Improved myocardial ischemic tolerance by contractile inhibition with 2,3-butanedione monoxime

Contracture of the arrested myocardium during prolonged storage of the heart results in both systolic and diastolic dysfunction, and is a major limitation to extended preservation. We studied the effects of a reversible contractile inhibitor, 2,3-butanedione monoxime (BDM), on myocardial ischemic tolerance. Isolated rabbit hearts were flushed with University of Wisconsin (UW) solution with and without 30 mmol/L BDM and 1 mmol/L CaCl, stored at 4 °C for 24 hours, and subsequently reperfused for 60 minutes. Left ventricular pressure-volume relationships and adenine nucleotide content were determined before reperfusion. Left ventricular systolic pressure, diastolic volume, and adenine nucleotide content were measured after reperfusion. Hearts stored in UW solution underwent contracture and adenosine triphosphate (ATP) depletion during storage, and exhibited systolic dysfunction, impaired diastolic relaxation, and poor ATP regeneration upon reperfusion. The addition of calcium worsened contracture and ATP depletion ( p < 0.005) and slightly improved function and ATP regeneration ( p = not significant). Hearts stored in the presence of BDM experienced no contracture during storage; ATP was preserved (10.7 versus 15.7 nmol/mg; p < 0.05), and left ventricular systolic pressure and ATP content recovered to 74% and 93% of control on reperfusion, respectively ( p < 0.005).

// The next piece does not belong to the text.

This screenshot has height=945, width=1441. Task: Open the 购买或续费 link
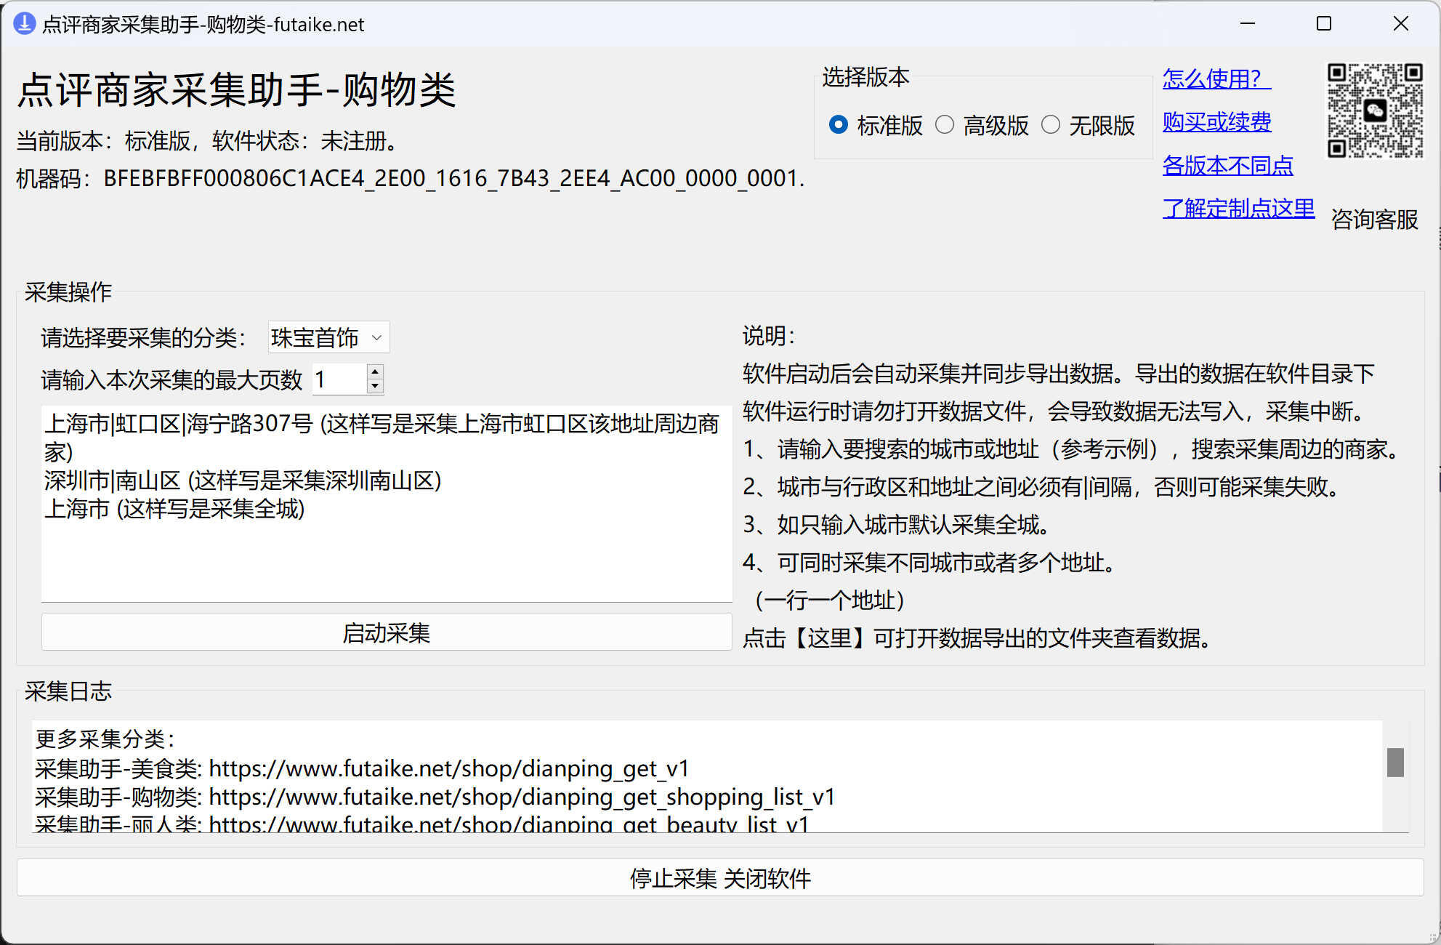(x=1216, y=121)
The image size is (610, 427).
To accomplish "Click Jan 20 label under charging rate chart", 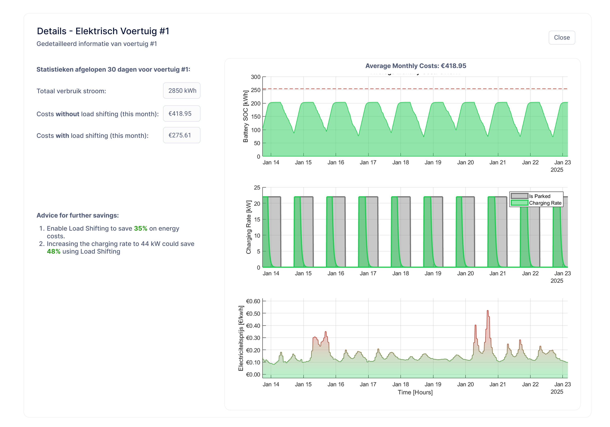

Left ventricular diastolic volume remained depressed, however, although less than with UW solution (0.87 versus 0.45 mL; p < 0.001). When both BDM and calcium were included in the UW solution, calcium-stimulated ATP hydrolysis and contracture were prevented, left ventricular systolic pressure returned to 87% of control, and left ventricular diastolic volume and ATP content returned to control levels. Although the presence of calcium improves systolic performance, it also stimulates contracture and ATP hydrolysis, which is detrimental to extended myocardial storage. The presence of BDM protects the ischemic myocardium from calcium-stimulated ATP loss and the damaging effects of ischemic contracture. The addition of BDM and calcium to the UW solution significantly improves the quality of extended myocardial preservation by improving the heart's tolerance to cold ischemia.